Below follows a rough outline of what you need to do
- Check for related individuals in your reference dataset (And filter them away)
- Unify SNP names across you dataset (buy position)
- Filter the reference individuals & SNPs
- PCA
- ADMIXTURE
- Projected PCA
- Admixture dating
In the SCRIPTS
folder, there is a script called sbatch_KING.sh
that can be used to run KING have a look inside of it for instructions on how to run the script. Look at the manual and try and figure out how the software works.
After you have run the script have a look at the produced outputfiles and figure out how to remove the related individuals.
For filtering, you can have a look at the instructions of the popgen lab. As well as the other scripts supplied to you. Do note that you should not apply the maf
filtering until you have your final references dataset!
--mind 0.01
--geno 0.01
--hwe 0.0000001
--maf 0.01
Your Unknown samples should not go through any filtering
The rename_SNP.py
script can be used on the .bim
files to change the SNP name into the names based on position. This in needed when merging datasets from different chips since the same position can have different namees on different chips.
When merging your reference dataset you want to make sure to only keep overlapping SNPS.
When you have merged together your reference dataset and finished filtering it you can merge it together with your unkown
data.
You have some instructions from the lab that you did, and in the SCRIPTS folder. Note that before doing this you should prune your data for SNPs in LD.

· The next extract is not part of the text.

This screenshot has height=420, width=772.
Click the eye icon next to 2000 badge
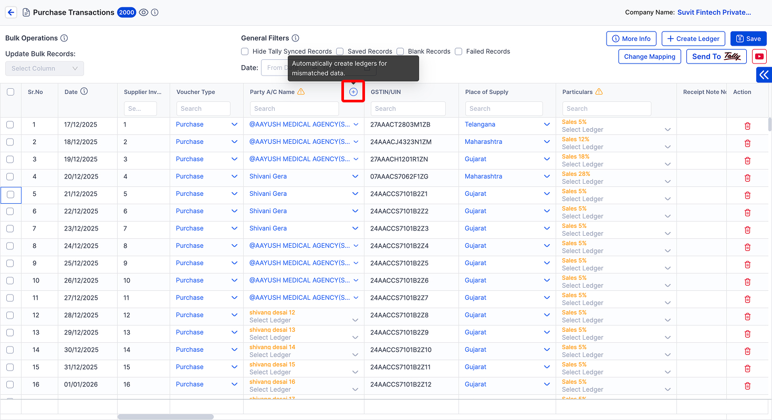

Go to the admixture manual and search for prune
and you will find out how to carry out the pruning:
http://software.genetics.ucla.edu/admixture/admixture-manual.pdf
After that you can run PCA and Admixture, remember that Admixture takes quite a lot of time.
It's probably a good idea to run PCA on just your reference dataset as well as the final dataset with both the references and the unkown samples.
In SCRIPTS
there is a script called prep_run_proj_pca.sh
that can be used to run a projected PCA.
It will require some tweaking though and you will need a way to plot it. Contact us when are ready to run it!
I higlhy suggest that you use DATES for admixture dating:
https://github.com/priyamoorjani/DATES
It's avialable through the uppmax module systems as DATES
.
It follows the EIGENSOFT package suites format and syntax.
You might find it worh to read them, or at least look at their key findings and figures.
Good luck!
Rickard